§ What this task involves: Find the line holding "Open the Utilities panel wrench icon" in the entries below. Give it again exactly, along with every line after it up to and including the line holding "Given: Toggle shadow".

§ Records shown:
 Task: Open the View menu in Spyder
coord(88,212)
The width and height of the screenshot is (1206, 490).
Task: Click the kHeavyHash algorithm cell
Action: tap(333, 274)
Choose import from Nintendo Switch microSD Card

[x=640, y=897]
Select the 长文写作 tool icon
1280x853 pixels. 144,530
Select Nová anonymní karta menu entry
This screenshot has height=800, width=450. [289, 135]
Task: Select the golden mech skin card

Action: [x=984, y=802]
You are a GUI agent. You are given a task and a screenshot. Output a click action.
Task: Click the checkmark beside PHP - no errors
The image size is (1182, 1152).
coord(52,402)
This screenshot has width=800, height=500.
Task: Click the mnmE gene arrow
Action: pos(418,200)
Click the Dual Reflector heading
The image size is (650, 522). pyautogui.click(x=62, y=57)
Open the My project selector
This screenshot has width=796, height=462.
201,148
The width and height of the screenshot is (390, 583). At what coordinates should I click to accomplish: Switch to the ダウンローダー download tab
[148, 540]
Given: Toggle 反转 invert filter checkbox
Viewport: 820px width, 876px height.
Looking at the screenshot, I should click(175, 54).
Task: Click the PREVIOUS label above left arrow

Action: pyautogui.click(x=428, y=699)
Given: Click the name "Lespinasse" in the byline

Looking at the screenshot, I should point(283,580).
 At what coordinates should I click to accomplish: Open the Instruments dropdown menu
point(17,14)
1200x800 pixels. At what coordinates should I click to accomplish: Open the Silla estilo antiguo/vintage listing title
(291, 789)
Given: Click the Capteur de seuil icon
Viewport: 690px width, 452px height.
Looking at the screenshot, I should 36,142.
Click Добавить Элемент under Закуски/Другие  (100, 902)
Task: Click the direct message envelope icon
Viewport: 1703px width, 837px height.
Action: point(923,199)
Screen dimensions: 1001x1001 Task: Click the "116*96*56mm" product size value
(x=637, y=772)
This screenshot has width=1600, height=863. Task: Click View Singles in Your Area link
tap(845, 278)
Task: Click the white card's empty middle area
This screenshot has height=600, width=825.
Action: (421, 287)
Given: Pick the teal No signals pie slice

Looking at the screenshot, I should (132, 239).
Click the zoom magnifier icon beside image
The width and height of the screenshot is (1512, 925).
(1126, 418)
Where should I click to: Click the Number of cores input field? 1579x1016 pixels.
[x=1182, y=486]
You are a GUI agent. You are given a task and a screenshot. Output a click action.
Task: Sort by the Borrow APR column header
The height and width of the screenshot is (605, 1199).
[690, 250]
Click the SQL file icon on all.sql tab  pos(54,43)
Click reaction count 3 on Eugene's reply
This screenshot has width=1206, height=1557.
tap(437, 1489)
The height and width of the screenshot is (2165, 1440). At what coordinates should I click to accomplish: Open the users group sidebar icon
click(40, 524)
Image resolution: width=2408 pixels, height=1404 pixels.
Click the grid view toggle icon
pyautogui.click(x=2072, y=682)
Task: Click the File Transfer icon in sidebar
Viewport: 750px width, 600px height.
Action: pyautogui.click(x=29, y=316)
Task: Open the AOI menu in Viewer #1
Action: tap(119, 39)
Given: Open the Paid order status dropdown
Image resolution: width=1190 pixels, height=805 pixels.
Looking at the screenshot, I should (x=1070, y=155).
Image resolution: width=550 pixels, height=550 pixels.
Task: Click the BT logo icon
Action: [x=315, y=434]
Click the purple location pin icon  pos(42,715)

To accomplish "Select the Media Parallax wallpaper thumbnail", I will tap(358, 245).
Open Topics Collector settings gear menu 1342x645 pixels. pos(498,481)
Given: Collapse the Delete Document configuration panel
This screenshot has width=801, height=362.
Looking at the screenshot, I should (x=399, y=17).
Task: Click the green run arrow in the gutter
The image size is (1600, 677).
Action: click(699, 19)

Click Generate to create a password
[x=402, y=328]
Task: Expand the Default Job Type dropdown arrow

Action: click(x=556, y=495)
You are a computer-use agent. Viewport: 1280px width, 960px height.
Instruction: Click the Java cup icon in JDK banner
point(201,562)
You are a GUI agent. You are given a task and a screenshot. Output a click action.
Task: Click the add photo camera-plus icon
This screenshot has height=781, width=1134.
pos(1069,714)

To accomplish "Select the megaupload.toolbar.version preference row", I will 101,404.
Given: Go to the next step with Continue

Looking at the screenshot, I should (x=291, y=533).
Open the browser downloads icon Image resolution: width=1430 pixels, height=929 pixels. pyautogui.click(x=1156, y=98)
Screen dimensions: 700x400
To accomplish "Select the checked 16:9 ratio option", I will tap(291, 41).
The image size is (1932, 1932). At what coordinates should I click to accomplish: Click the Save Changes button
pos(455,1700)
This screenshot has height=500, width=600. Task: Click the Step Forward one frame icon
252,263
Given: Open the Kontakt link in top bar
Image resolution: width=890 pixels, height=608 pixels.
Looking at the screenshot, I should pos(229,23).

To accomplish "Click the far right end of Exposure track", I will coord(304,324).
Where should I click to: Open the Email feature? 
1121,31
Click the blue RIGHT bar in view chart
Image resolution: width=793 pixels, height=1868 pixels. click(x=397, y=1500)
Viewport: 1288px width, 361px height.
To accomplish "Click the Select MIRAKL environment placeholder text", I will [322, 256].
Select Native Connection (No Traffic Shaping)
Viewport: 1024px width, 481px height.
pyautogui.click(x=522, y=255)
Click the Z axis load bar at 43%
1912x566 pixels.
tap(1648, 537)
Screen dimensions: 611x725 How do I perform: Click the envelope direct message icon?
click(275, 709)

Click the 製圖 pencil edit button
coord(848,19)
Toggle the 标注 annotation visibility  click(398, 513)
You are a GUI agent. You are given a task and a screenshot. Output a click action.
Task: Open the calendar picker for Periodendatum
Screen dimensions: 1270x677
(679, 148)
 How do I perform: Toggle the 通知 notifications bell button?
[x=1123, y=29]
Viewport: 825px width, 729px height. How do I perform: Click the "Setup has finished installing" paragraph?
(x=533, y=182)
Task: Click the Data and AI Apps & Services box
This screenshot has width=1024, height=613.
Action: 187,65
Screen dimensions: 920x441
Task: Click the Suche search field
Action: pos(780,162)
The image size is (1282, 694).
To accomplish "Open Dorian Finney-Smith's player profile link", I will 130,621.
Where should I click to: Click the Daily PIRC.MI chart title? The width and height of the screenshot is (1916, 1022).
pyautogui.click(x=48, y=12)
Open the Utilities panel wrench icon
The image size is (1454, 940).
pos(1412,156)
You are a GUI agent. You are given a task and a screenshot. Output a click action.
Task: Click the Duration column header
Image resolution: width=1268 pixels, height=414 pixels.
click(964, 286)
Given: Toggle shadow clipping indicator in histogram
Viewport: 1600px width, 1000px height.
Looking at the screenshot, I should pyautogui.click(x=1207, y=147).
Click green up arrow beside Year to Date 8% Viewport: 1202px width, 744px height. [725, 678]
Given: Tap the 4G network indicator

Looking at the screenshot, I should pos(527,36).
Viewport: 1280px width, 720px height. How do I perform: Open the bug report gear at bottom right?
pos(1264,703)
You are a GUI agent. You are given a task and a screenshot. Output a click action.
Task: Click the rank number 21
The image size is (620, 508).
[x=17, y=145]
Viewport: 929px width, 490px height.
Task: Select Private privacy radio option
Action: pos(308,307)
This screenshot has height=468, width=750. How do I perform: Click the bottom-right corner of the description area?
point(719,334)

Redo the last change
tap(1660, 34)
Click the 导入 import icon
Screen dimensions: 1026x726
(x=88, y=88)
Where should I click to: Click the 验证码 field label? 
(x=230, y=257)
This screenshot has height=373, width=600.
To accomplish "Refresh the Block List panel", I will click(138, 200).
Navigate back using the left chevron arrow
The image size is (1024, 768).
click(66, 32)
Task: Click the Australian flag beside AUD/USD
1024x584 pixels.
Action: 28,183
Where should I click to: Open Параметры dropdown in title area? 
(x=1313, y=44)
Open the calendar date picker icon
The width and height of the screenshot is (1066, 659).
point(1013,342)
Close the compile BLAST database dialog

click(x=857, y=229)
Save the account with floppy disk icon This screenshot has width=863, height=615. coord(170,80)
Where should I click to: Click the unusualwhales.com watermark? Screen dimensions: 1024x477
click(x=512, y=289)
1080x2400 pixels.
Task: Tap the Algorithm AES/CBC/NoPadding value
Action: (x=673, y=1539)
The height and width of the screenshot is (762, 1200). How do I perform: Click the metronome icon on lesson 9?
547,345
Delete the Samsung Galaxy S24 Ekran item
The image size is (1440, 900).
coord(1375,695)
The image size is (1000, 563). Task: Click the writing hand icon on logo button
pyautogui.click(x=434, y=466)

§ Result:
Open the Utilities panel wrench icon
The image size is (1454, 940).
pos(1412,156)
You are a GUI agent. You are given a task and a screenshot. Output a click action.
Task: Click the Duration column header
Image resolution: width=1268 pixels, height=414 pixels.
click(964, 286)
Given: Toggle shadow clipping indicator in histogram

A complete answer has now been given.